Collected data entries
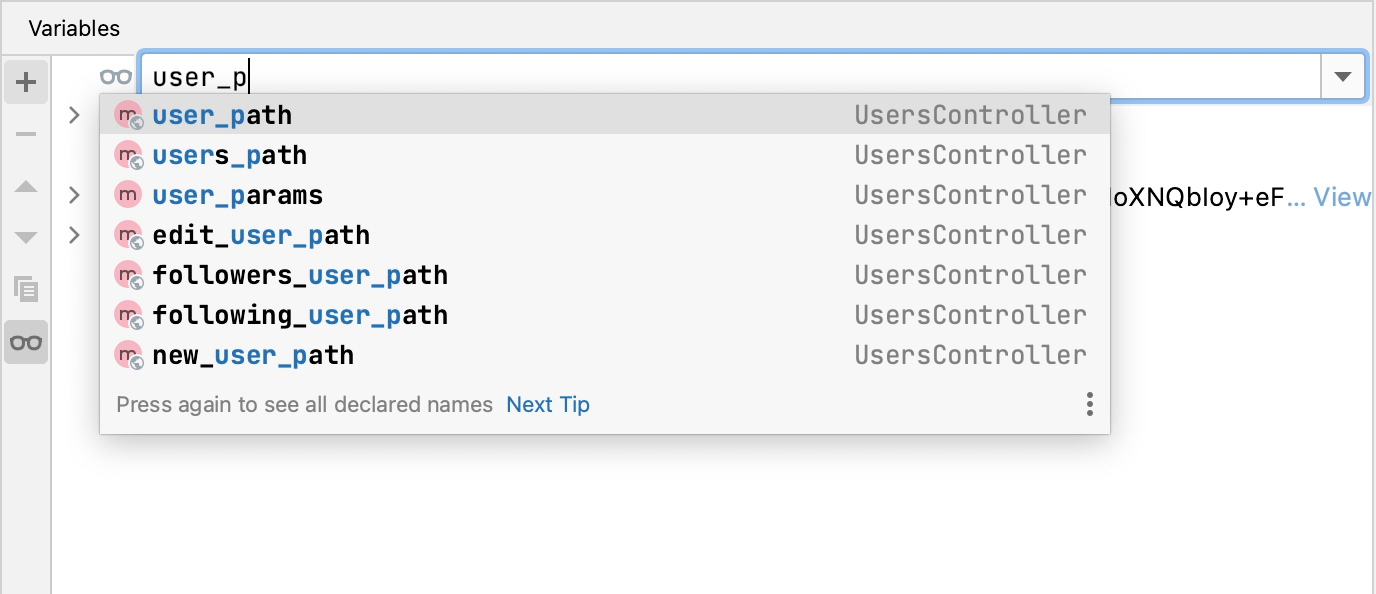Click the View link for truncated value

[1342, 197]
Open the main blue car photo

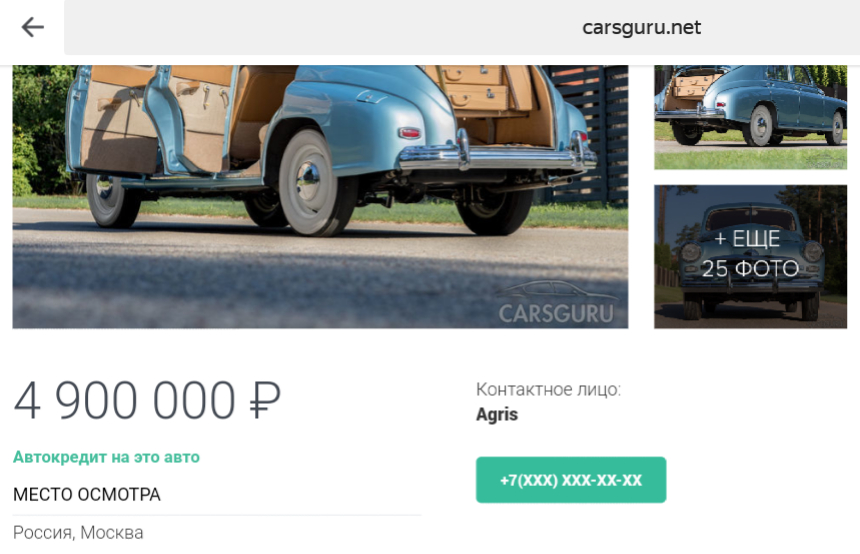[320, 196]
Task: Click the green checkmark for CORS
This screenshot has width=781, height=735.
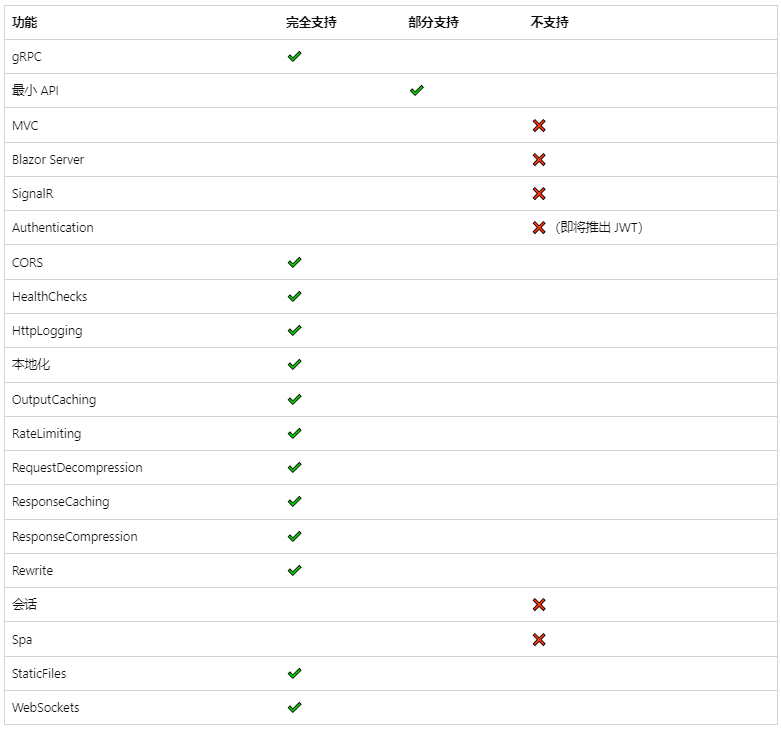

What you have to do ▸ An exact copy is required of the lines from the one holding "Open the main blue car photo" to the end of the entries above, both included; no pictures belong in it.

Output of the exercise ▸
Open the main blue car photo

[320, 196]
Task: Click the green checkmark for CORS
This screenshot has width=781, height=735.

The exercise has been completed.